A robust, highly modular PyTorch-based framework tailored for training, evaluating, and profiling neural networks on complex tabular datasets.
Originally developed for research in compressible fluid flow analysis, this framework is designed to bridge the gap between rapid academic experimentation and clean, production-ready engineering practices.
Note: This project is an active work in progress. Features and analytical tools may evolve as the research continues.
(Note: Example output generated by the framework analyzing the trade-off between inference time, parameter count, and Mean Squared Error across various model architectures. Specific physical parameters are anonymized for confidentiality).
This repository is built with a strong focus on reproducibility, performance, and clear separation of concerns:
- ⚙️ YAML-Driven Architecture: Define network layers, learning rates, data splits, and early stopping rules entirely via configuration files (no hardcoding).
- 🚀 NVTX Profiling: Integrated NVIDIA NVTX markers (
nvtx_range) in the dataloaders and training loops for deep performance analysis and bottleneck identification. - 🧠 Advanced Diagnostics (Dying ReLU): Custom PyTorch forward hooks designed to detect and report "dying" activation neurons across batches during inference.
- 🔄 Full Reproducibility: Automated experiment directory creation, config hashing, and strict random seed freezing.
Before feeding data into the PyTorch models, the framework includes robust Jupyter notebook tooling for deep data inspection to ensure feature quality and prevent data leakage.
MathCAS/
├── config/ # YAML schema definitions and config loaders
├── datasets/ # Directory for tabular data (gitignored)
├── experiments/ # User-defined YAML configuration files for experiments
├── figures/ # Exported visualizations and plots
├── notebooks/ # Jupyter notebooks for EDA, visualization, and tooling
├── outputs/ # Auto-generated experiment logs, model checkpoints, and hashed configs
├── src/ # Core ML logic (architecture, dataloaders, evaluation)

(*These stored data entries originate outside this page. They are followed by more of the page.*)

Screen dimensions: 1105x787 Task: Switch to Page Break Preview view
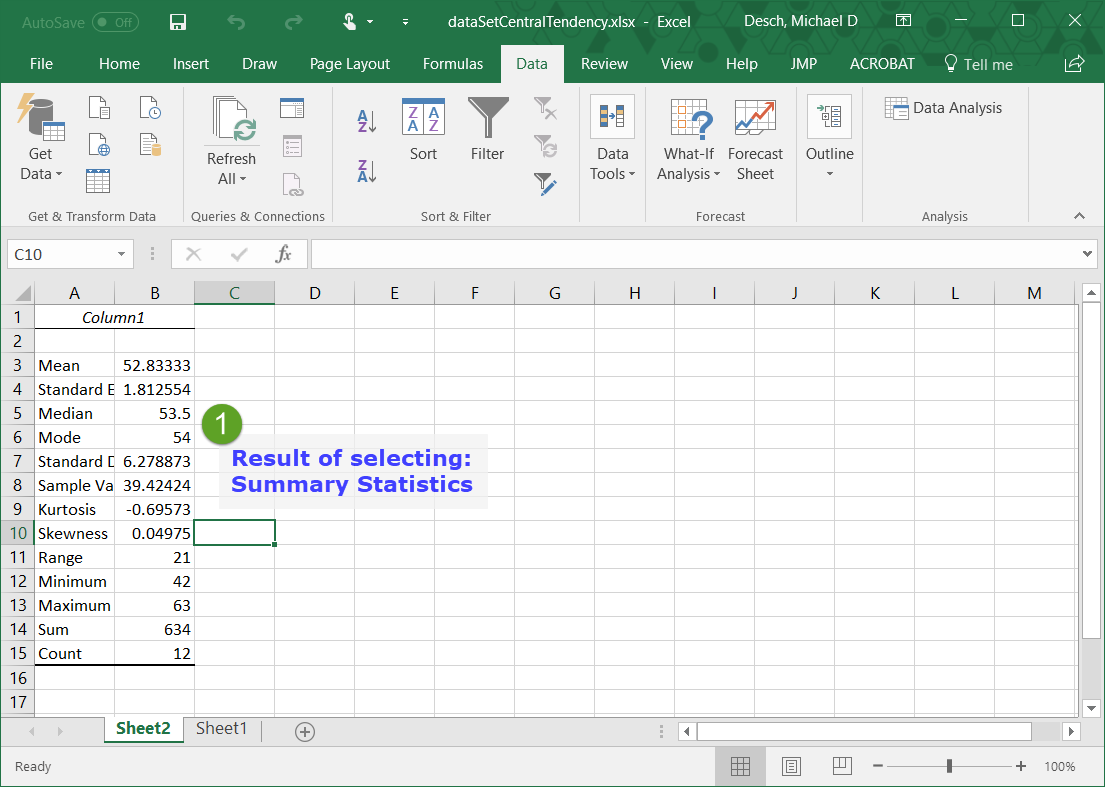point(842,766)
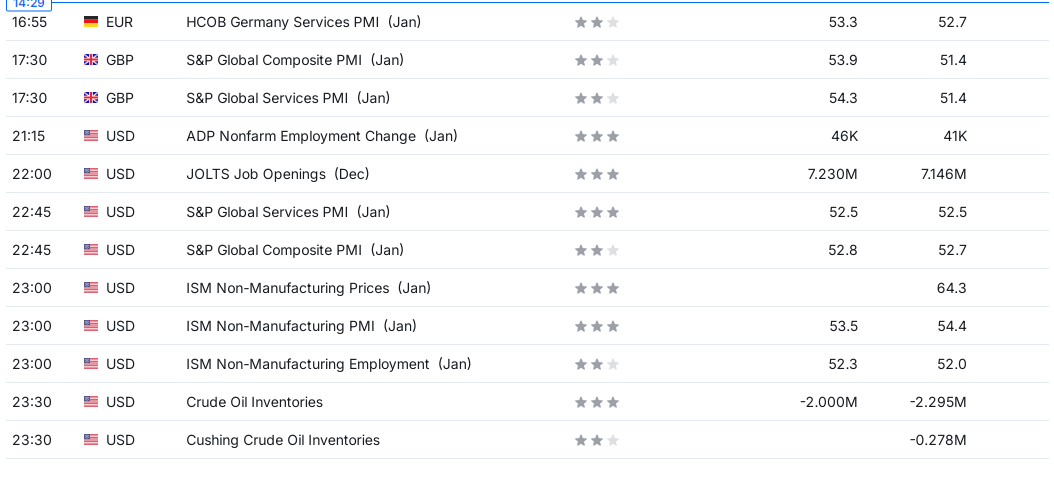Open HCOB Germany Services PMI event
Viewport: 1054px width, 477px height.
303,22
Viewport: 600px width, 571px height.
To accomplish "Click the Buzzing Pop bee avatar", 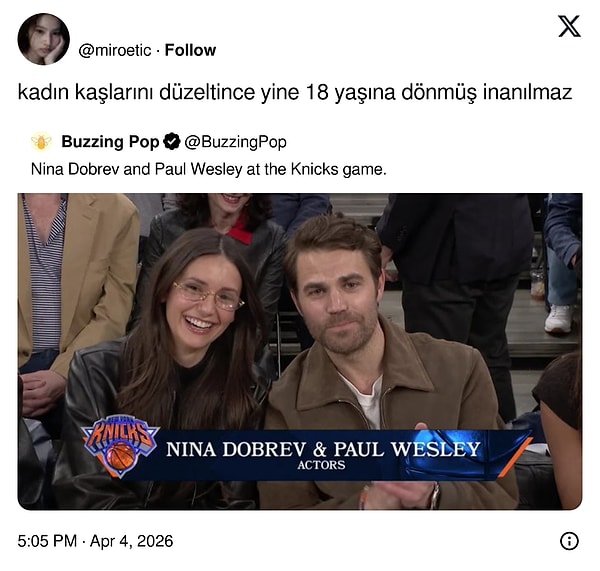I will 41,142.
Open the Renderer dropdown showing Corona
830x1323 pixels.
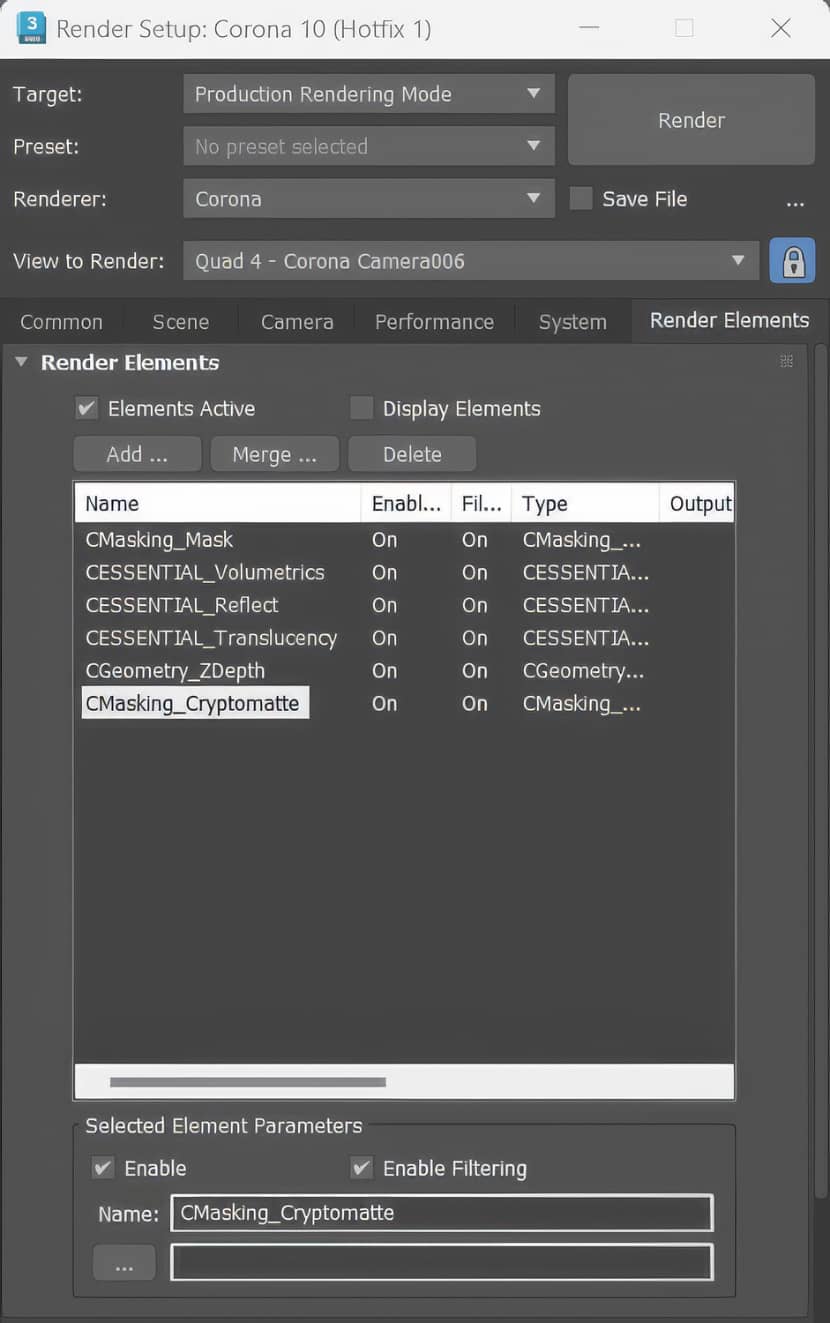pyautogui.click(x=369, y=198)
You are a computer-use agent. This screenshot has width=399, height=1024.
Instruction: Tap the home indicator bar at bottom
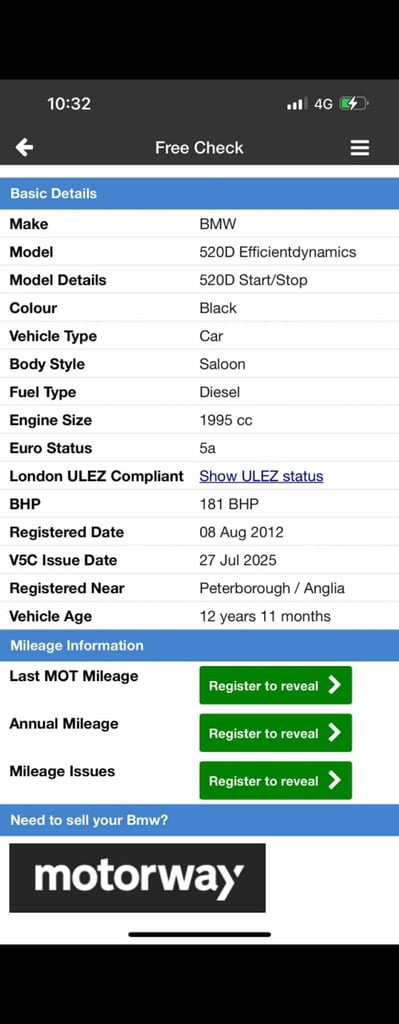coord(199,935)
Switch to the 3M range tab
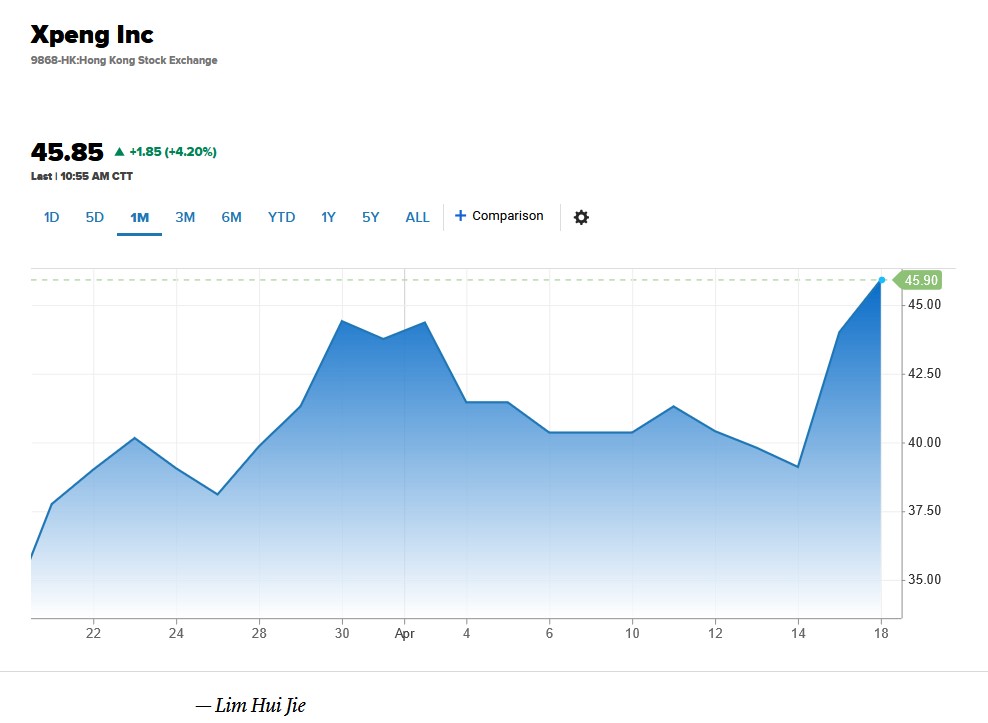Image resolution: width=988 pixels, height=723 pixels. (x=185, y=217)
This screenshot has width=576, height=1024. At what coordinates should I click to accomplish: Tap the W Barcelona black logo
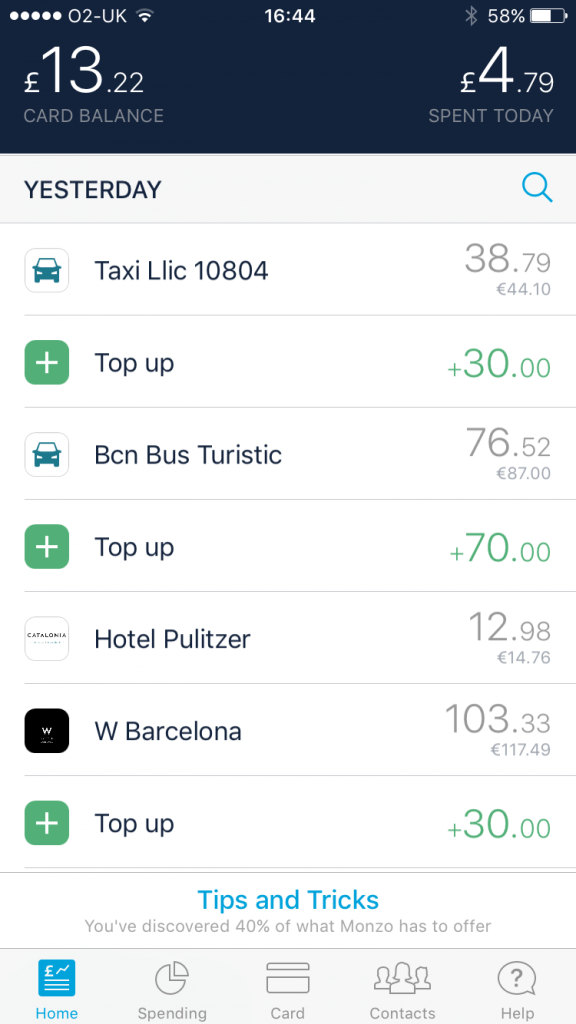[x=47, y=731]
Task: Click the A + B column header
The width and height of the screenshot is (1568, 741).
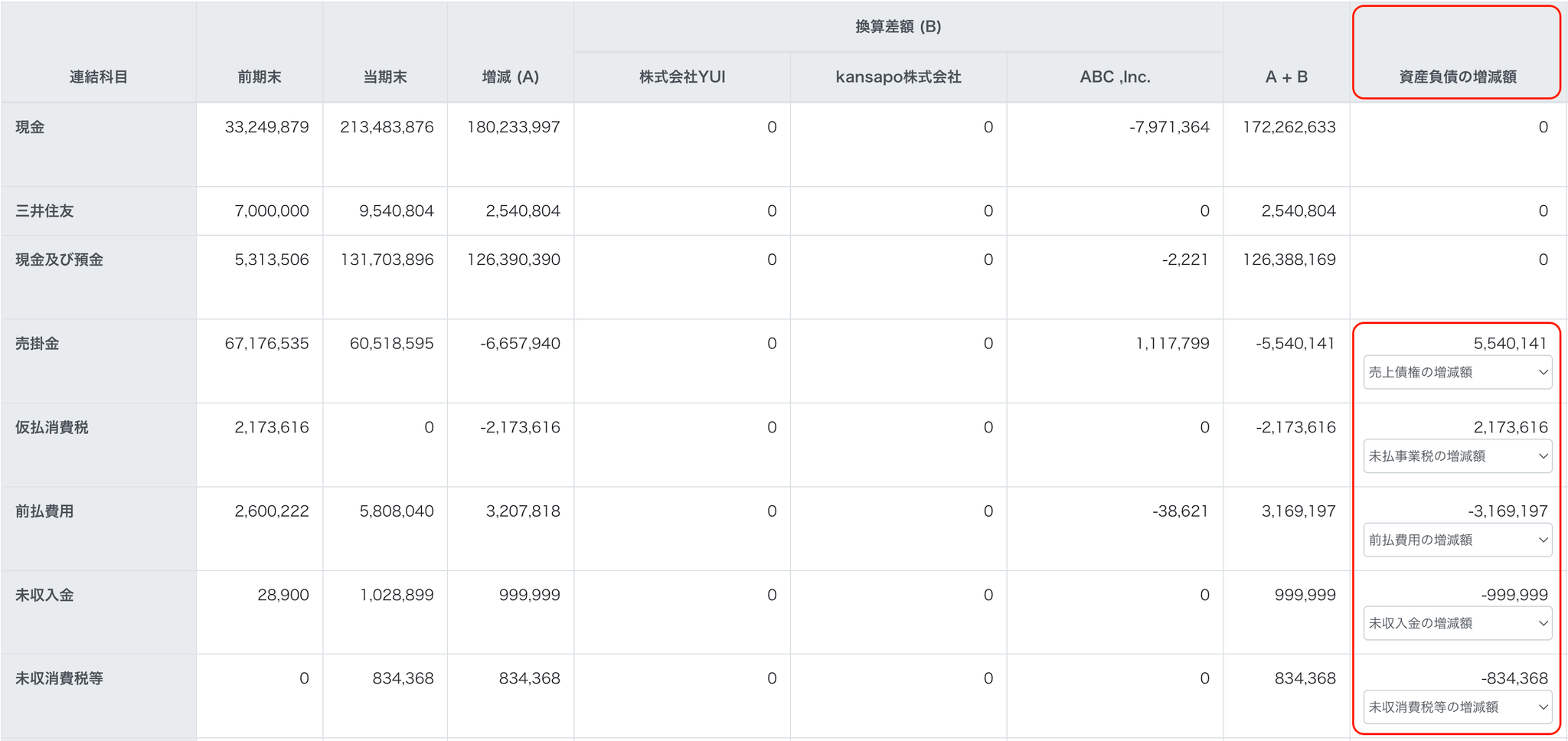Action: (1286, 77)
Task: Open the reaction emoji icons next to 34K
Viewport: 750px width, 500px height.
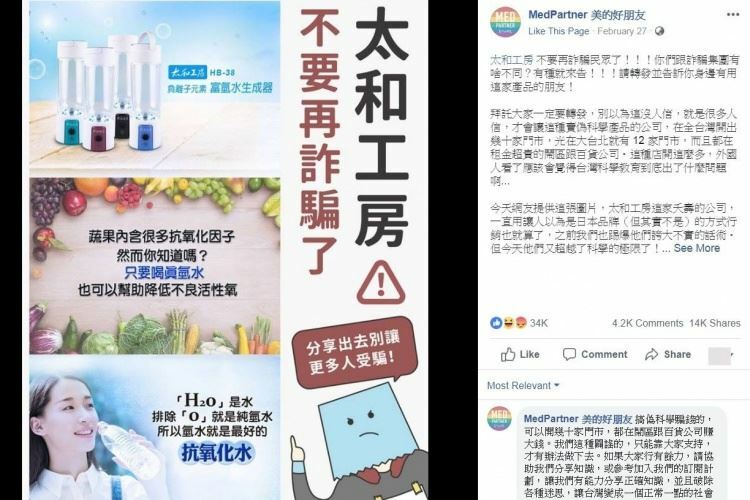Action: point(508,323)
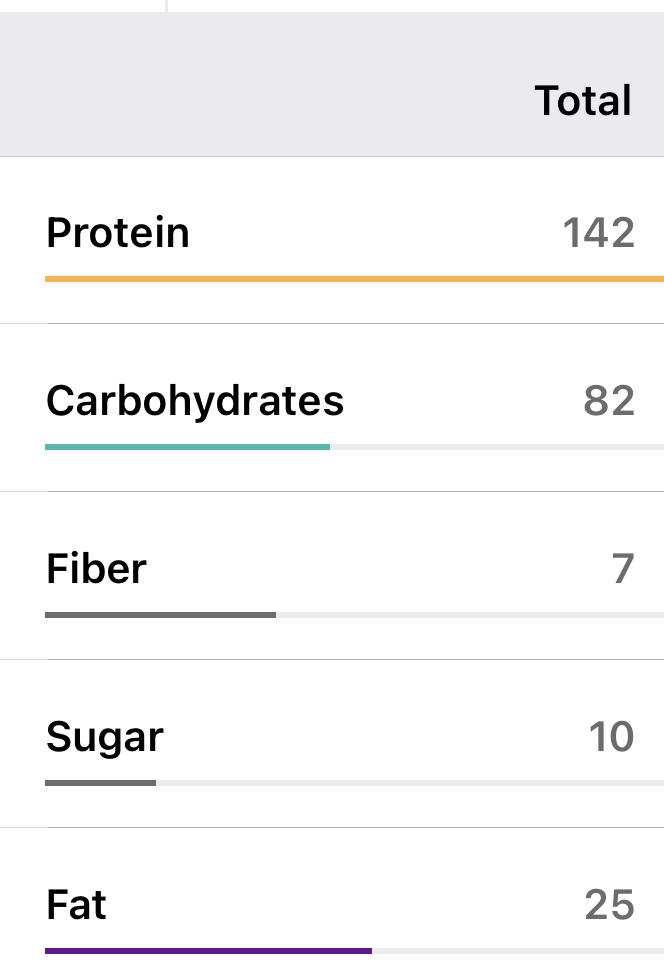
Task: Click the purple Fat progress bar fill
Action: click(208, 950)
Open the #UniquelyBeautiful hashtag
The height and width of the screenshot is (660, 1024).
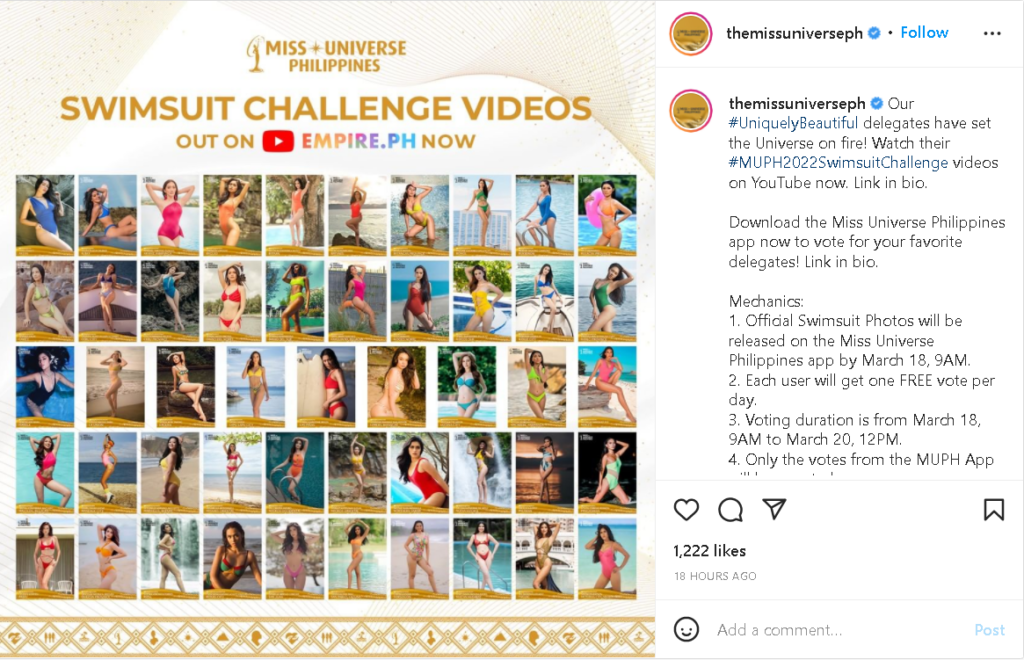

├── templates/ # Base YAML templates for regression/classification
├── utils/ # Helpers: logger, NVTX profiler, metric computations
└── main.py # Main entry point for the training pipeline
-
Clone the repository and install dependencies:
git clone https://github.com/cervinka479/MathCAS.git cd MathCAS pip install -r requirements.txt -
Prepare your dataset: Place your tabular data (
.csv) in thedatasets/directory. -
Configure your experiment: Edit the
templates/regression.yamlfile to match your dataset's input/output columns and your desired neural network architecture. -
Run the training pipeline:
python main.py templates/regression.yaml
-
Check outputs: Trained weights (
best_model.pt), logs, hashed configs, and metrics are automatically saved into a uniquely named folder inside theoutputs/directory.
- Experiment Configuration: The entire training pipeline is controlled via YAML files. You can easily adjust learning rates, architecture, and data splits without modifying the core codebase.
- Analytical Notebooks: Check out the
notebooks/directory for advanced evaluation tools, including dying ReLU inspection and cross-experiment performance visualizations.
This project is licensed under the MIT License - see the LICENSE file for details.